If you must fly your rabbits via Animal Cargo, use an airline-approved carrier, put in towels to soak up any urine, or use a grate if you have one that fits the carrier, and put a few leafy vegetables in the carrier. Parsely and slices of carrots are ideal. Chances are the rabbits will ignore them, but the vegetables will satisfy their thirst without spilling water in the carrier if they do get thirsty.

If at all possible, during hot weather, arrange the flight so the rabbits are loaded during the coolest times of day. Put labels on the carrier saying “Do not leave in sun!!” Once they are on-board, they will probably be fine, but they are sometimes left sitting on the tarmac prior to loading, risking heat-stroke if it is hot outside. This is not as likely to happen at their destination.

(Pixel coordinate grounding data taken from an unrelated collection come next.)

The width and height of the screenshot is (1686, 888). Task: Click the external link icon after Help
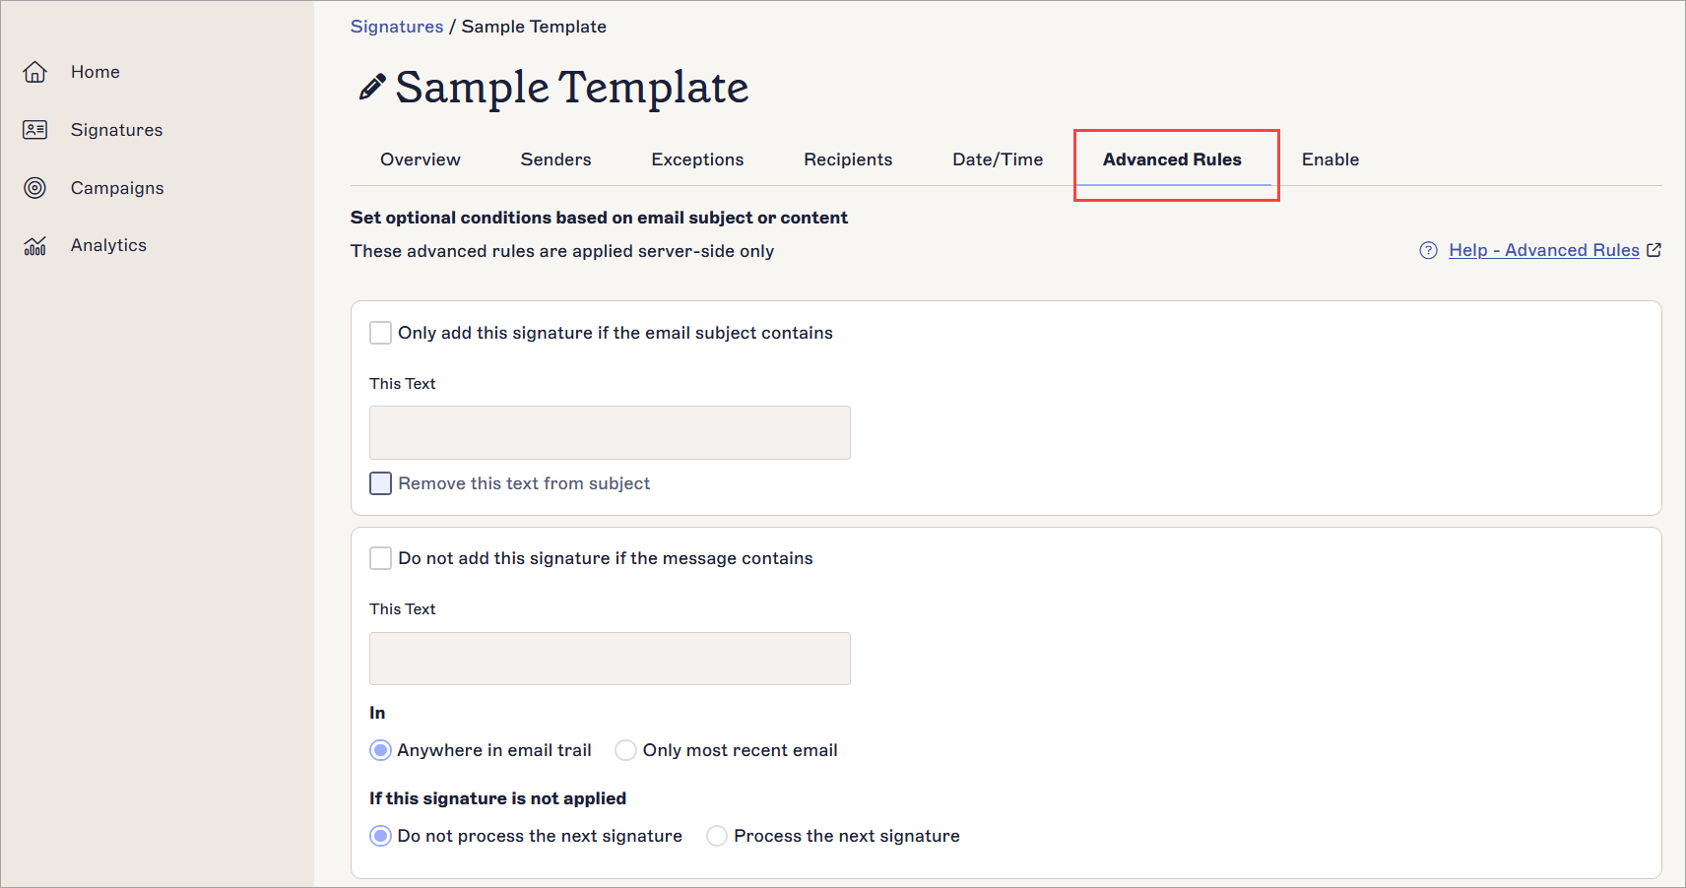pos(1654,250)
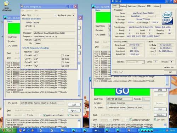Switch to the Mainboard tab in CPU-Z
The height and width of the screenshot is (133, 177).
coord(132,6)
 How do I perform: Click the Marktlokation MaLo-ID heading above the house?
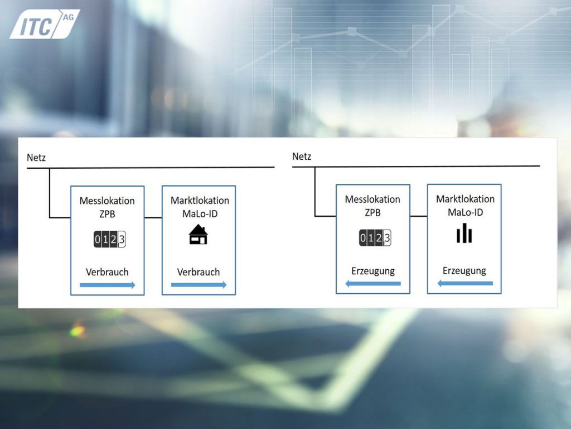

It is my opinion (I have no data to back this up) rabbits should not be given any sort of tranquilizer when flying. Rabbits feel safest when they can be alert to what’s happening around them. Tranquilizers, it seems to me, may cause rabbits to struggle against the effects, thereby stressing them more than if they can snuggle down in a carrier-cum-burrow where they can observe the world while feeling hidden from it.

Finally, be sure to get a Certificate of Health from a veterinarian a day or two before your trip.

Some airlines will allow animals to fly with you in the cabin if they are small enough for a carrier which can travel stored under the seat. However, many airlines still classify rabbits as livestock and will not allow them in the passenger compartment. Those which will, have strict policies. They must fit under your seat. No more than one animal is allowed per flight. (Presumably, two rabbits in one carrier would be acceptable, but verify this with your airline.) Because only one animal is allowed in the cabin per flight, you must make a reservation and there is a charge. If someone else has a reservation for an animal on the same flight, you will be turned down, so make your reservations early.

Above all, don’t take someone’s word for it that the airline allows animals on-board until you have a reservation and ticket for them!